• _Your instructions_: Copy the data starting at the beginning and ending at the line containing "click(200, 171)", both included, keeping the requests unchanged. Shift every coordinate in the answers by adding 134 to it.
=== Data to process ===
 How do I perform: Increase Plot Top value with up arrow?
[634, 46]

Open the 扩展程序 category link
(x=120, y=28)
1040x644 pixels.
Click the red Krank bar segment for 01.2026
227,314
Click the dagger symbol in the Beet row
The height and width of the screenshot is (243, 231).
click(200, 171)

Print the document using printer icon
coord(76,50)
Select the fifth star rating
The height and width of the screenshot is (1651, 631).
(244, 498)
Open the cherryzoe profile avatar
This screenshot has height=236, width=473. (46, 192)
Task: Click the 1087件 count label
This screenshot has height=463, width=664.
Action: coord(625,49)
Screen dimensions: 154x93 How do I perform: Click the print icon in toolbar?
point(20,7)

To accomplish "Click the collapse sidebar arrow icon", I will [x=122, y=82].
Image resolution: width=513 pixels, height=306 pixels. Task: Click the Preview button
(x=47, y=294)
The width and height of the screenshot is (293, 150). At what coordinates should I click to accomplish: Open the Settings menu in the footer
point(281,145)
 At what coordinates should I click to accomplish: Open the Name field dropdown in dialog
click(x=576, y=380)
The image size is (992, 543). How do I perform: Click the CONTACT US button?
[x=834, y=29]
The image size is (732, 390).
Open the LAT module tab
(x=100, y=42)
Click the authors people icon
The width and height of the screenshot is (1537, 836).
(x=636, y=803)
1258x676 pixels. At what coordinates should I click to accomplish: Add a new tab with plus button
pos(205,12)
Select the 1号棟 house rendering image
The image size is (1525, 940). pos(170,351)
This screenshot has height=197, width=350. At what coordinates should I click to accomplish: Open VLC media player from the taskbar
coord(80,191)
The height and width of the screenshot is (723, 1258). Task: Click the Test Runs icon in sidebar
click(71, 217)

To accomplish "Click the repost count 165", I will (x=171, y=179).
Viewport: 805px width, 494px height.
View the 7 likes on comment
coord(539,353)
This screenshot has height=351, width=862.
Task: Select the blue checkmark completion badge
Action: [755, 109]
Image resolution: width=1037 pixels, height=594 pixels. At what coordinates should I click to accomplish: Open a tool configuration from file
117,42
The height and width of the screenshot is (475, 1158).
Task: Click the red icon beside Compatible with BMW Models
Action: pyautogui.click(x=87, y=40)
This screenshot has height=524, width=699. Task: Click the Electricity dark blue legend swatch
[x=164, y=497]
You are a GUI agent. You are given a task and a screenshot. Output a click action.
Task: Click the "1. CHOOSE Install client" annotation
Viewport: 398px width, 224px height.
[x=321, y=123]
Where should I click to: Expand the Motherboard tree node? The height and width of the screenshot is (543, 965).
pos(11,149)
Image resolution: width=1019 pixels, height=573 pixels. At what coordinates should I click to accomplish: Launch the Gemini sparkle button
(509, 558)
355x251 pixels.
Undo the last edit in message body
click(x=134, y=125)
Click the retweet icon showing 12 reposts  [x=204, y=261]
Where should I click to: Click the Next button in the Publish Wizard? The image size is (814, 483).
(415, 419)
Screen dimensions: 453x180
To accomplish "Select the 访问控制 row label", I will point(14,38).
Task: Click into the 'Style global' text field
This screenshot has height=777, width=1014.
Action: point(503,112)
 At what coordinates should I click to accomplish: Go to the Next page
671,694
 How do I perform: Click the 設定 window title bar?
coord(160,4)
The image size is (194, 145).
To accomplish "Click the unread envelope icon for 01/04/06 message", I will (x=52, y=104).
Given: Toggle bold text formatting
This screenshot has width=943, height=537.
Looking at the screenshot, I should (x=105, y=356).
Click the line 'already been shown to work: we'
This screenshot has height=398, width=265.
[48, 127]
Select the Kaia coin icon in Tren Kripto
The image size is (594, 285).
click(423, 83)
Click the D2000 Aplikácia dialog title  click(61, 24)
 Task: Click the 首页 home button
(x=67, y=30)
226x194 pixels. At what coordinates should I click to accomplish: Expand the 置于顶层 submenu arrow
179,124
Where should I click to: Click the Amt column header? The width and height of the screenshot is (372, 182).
===
• _Answer below_:
 How do I perform: Increase Plot Top value with up arrow?
[768, 180]

Open the 扩展程序 category link
(x=254, y=162)
1040x644 pixels.
Click the red Krank bar segment for 01.2026
361,448
Click the dagger symbol in the Beet row
The height and width of the screenshot is (243, 231).
click(334, 305)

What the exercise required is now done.